4.0171 Lemmatization (2/99)

Elaine Brennan & Allen Renear (EDITORS@BROWNVM.BITNET)
Wed, 13 Jun 90 17:46:05 EDT

Humanist Discussion Group, Vol. 4, No. 0171. Wednesday, 13 Jun 1990.


(1) Date: Sat, 02 Jun 90 16:36:00 CST (63 lines)
From: "Robin C. Cover" <ZRCC1001@SMUVM1>
Subject: LEMMATIZATION

(2) Date: 13 JUN 90 16:40 CET (36 lines)
From: A400101@DM0LRZ01
Subject: 4.163 lemmatization

(1) --------------------------------------------------------------------
Date: Sat, 02 Jun 90 16:36:00 CST
From: "Robin C. Cover" <ZRCC1001@SMUVM1>
Subject: LEMMATIZATION

Re: 4.0163, Faulhaber's query on lemmatization programs

I'm sure lemmatization programs must be available for English (beyond
those that may be mentioned in the <cit>Humanities Computing
Yearbook</cit>). For a more generalized approach (other natural
languages), you might examine the interlinear text (IT) processing
program developed at SIL. It's not a dedicated lemmatizer, but a tool
for developing a corpus of annotated interlinear text. Among other
things, it maintains lexical mappings between multi-line interlinear
aligned fields, two of which could certainly be your base test and
lemma. Much of the annotation process is done automatically. They also
have a related program (something like ITF, "interlinear text
formatter"), a (La)TeX based tool that supports typesetting of texts in
interesting interlinear text formats -- though this package may not be
complete yet. The IT program does just about what you asked for, though
a lot more.

The IT program (quoting an older brochure):

* keeps word and morpheme annotations aligned vertically with base form
* saves word and morpheme annotations in on-line lexical database
* retrieves previous annotations to ensure consistency
* inserts annotations automatically when unambiguous
* asks for user input when annotation is unknown or has multiple options
* adds new annotations automatically to lexical database
* allows user to specify organization and type of annotations
* up to 22 kinds of annotations per analyzed text

Word or morpheme annotations might include: phonetic transcription,
traditional orthography, allomorphic transcription, morphemic
representation, lexemic representation, morpheme glosses, word glosses,
grammatical categories, syntactic bracketing, functional labels,
semantic case roles, semantic subcategorization, participant indexing,
intonation, and so forth. In addition to word- and morpheme-level
glosses, freeform (clause, sentence) annotations are also possible.

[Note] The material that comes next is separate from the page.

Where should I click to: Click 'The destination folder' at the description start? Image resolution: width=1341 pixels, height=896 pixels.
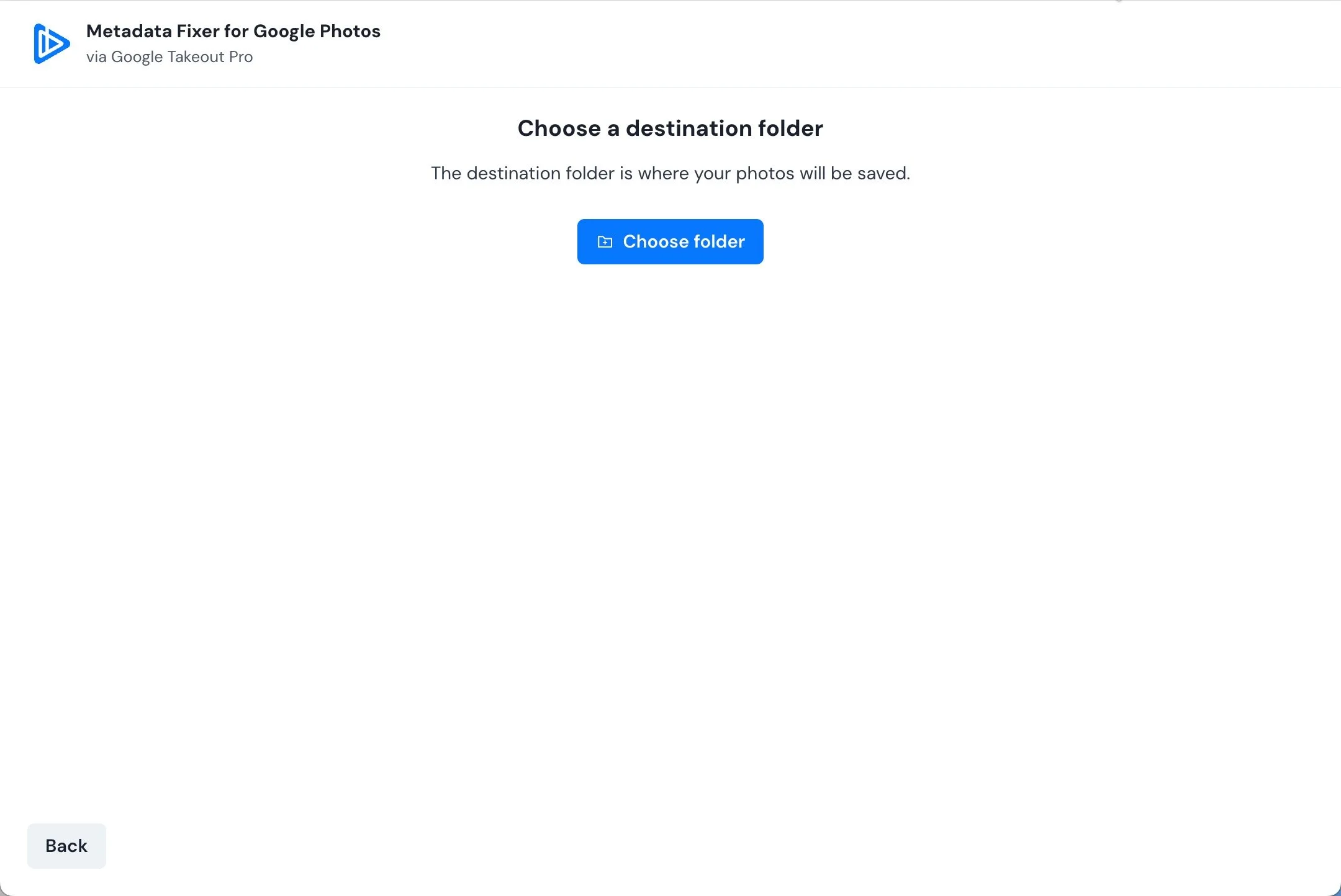tap(522, 173)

There might be a description of IT in the 1988 HCY, but it would be
out-of-date by now. You want the description of the Mac program.
The earliest DOS versions of IT were (in my judgment) a bit hard to use.
With the improved documentation and interactive interface in the
Macintosh incarnation, I think IT is quite a usable tool. The Mac
version is quite superior to the IBM version, especially in guiding the
user through the process of creating a text model. The program
currently has only minimal facilities for database manipulation (though
it can generate dictionaries and mappings of various kinds). For full
database handling of these interlinear text databases, one can use LBase,
a PC-based program mentioned previously on this forum.

For availability of IT, contact:

The Academic Book Center
Summer Institute of Linguistics
7500 W. Camp Wisdom Road
Dallas, TX 75236 USA
(214) 709-2404

Robin Cover
BITNET: zrcc1001@smuvm1
INTERNET: robin@txsil.lonestar.org
(2) --------------------------------------------------------------37----
DATE: 13 JUN 90 16:40 CET
FROM: A400101@DM0LRZ01
SUBJECT: 4.163 lemmatization

As regards Charles Faulhaber's query on lemmatization, I know of no
generally available, _language-independent_ programs. But I am doubtful
about lemmatizing interactively at all. It really is preferable, in our
experience (we have just produced a lemmatized concordance to Gratian's
Decretum, which is a text of about 4 MB with 420000 words), to be able to
look at a whole set of lexical forms with information about whether the
system thinks they are unambiguous or not. If you arrange your text
into a table of forms (case-insensitive) and a table of instances giving
information about position in text, how to convert back for
upper/lower-case, etc., then you only need to lemmatize the _forms_ in a
text (in medieval Latin, the ratio of forms to occurences is about 1:10
in a large text - I don't know how this compares with other languages
and much would probably depend on whether the orthography is
standardized or not). Most forms a good morphological analyser will be
able to tell you are unambiguous and you can look at its decision and
then in most cases can forget about hand intervention at all; for the
seemingly ambiguous ones you can in a lot of cases (again, generalising
here from medieval Latin) say that the ambiguousness is only theoretical
- and that leaves you with only a very small number of forms which need
to be disambiguated by hand.

If you let things come by you interactively and do them on the fly, the
risk of mistakes is much greater, and it's hard, in a large text, to stay
consistent.

None of this answers the question of what programs will do this for you
- but if your preferred system has a relational DBMS and you have a
reasonably helpfully organized machine-readable dictionary in the
language of your choice it ought to be possible to set something up
without too much difficulty ...

Timothy Reuter, Monumenta Germaniae Historica, Munich